Várias experiências já foram tentadas na área de vendas de editoras. Há dez anos, a Random House tentou colocar representantes especificamente para visitar as filiais das cadeias de lojas. Isso sempre me pareceu uma boa ideia: gerentes e vendedores afetam as vendas, o contato direto afeta as vendas, e há muitas vitrines que são controladas localmente. Só um representante visitando uma filial pode ter alguma influência sobre essas coisas e um bom merchandising dos livros nas lojas pode significar mais vendas. Diferentes diretorias de cadeias de lojas (e algumas mudam de diretoria como algumas pessoas de sapato) possuem diferentes atitudes em relação a essas visitas. Poucas realmente veem os benefícios e apoiam. Algumas desencorajam em silêncio, outras tentam proibir. Se a Random House continuou esse esforço não sabemos, mas isso não se espalhou.

Mas como as livrarias independentes continuam fechando e diminuindo de tamanho, as editoras precisam inventar outras coisas para os representantes fazerem, a fim de mantê-los trabalhando. Visitar as filiais das grandes cadeias de lojas seria uma algo produtivo. Visitar jornais locais para divulgar livros ou descobrir um mercado alternativo (que não sejam livrarias) seriam outras duas coisas. Sabemos que uma grande editora estava tentando coisas assim há três ou quatro anos, mas aparentemente não funcionou. Essa mesma editora demitiu vários representantes há uns dois anos e trocou vários outros por telemarketing.

Os catálogos estão aos poucos se tornando apenas eletrônicos. A Harper começou o movimento por iniciativa própria há alguns anos. Agora, a Edelweiss, da Above the Treeline, está fornecendo uma solução para a indústria. Mas o planejamento de listas sazoanais ainda é o mecanismo predominante de apresentação de produtos ao mercado.
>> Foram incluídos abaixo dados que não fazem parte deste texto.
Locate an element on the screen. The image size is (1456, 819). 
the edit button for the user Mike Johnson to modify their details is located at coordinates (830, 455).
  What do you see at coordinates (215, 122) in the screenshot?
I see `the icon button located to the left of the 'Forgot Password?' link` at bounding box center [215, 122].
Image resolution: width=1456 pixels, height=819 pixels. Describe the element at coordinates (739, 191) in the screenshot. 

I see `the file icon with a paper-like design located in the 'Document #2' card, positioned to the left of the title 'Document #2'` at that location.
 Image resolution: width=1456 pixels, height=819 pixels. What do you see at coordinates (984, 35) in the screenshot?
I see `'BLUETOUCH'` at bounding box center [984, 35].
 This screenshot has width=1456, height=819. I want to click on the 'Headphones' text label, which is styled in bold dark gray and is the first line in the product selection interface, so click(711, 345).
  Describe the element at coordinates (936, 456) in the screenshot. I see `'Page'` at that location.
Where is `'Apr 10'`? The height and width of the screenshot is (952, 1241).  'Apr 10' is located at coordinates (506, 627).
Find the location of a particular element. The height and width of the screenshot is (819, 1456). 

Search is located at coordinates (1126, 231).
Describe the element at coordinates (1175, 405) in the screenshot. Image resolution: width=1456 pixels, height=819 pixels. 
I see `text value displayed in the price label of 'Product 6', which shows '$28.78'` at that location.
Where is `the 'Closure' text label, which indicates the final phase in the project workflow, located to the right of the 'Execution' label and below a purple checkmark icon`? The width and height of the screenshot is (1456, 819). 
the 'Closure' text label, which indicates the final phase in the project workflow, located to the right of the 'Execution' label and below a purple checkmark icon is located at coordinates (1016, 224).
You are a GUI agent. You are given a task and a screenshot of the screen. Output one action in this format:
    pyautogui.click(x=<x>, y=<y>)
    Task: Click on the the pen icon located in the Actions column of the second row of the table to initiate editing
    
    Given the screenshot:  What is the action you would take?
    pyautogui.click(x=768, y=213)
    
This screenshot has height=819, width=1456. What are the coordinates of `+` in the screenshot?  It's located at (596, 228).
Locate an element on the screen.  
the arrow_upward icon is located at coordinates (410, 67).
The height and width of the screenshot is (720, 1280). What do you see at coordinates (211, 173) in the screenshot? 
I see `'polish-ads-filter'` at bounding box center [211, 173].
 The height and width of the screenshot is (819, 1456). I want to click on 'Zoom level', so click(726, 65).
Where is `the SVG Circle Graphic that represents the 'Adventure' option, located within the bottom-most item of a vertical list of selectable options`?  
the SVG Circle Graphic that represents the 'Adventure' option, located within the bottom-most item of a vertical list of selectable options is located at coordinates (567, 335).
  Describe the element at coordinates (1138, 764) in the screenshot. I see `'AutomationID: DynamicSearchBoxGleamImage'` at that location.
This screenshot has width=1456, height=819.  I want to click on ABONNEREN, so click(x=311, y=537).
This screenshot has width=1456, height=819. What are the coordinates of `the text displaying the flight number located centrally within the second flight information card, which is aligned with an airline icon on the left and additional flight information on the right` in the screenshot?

Eu simplesmente não acredito que o status quo possa continuar por muito mais tempo. Vender sazonalmente na era digital é loucura. Preparar catálogos impressos que estão ultrapassados antes de a tinta secar na era digital é loucura. E fazer com que toda a equipe de marketing da editora trabalhe ao redor de conferências de vendas e preparação de listas quando a maioria dos clientes não compra mais dessa forma é mais do que loucura. É preciso repensar completamente a forma como os editores colocam os livros no mercado. As divisões de responsabilidade entre os representantes de contas nacionais, os locais, os de televendas, vendedores e divulgadores precisa ser repensada.

Com uma quase certa queda nas vendas de livros impressos que seguirá o que parece ser o Natal do e-reader (e nosso novo dia vendas recorde: 25 de dezembro), acho que podemos esperar sérias mudanças nesse assunto em muitas editoras nos primeiros seis meses de 2011.

Percebi tardiamente que esse era um tópico bastante importante que não tinha sido tratado na Digital Book World. Será agora. Teremos um grande debate: Rich Freese da National Book Network, Alison Lazarus da Macmillan e Michael Selleck da Simon & Schuster vão discutir a mudança no papel do departamento de vendas das editoras em uma mesa moderada por David Wilk, um veterano de vendas e distribuição. Considero isso como um exemplo central da proposta diferente que estou tentando fazer na DBW: discussões sobre desafios no mercado causados pela tecnologia mesmo se o assunto em si não tratar diretamente de tecnologia.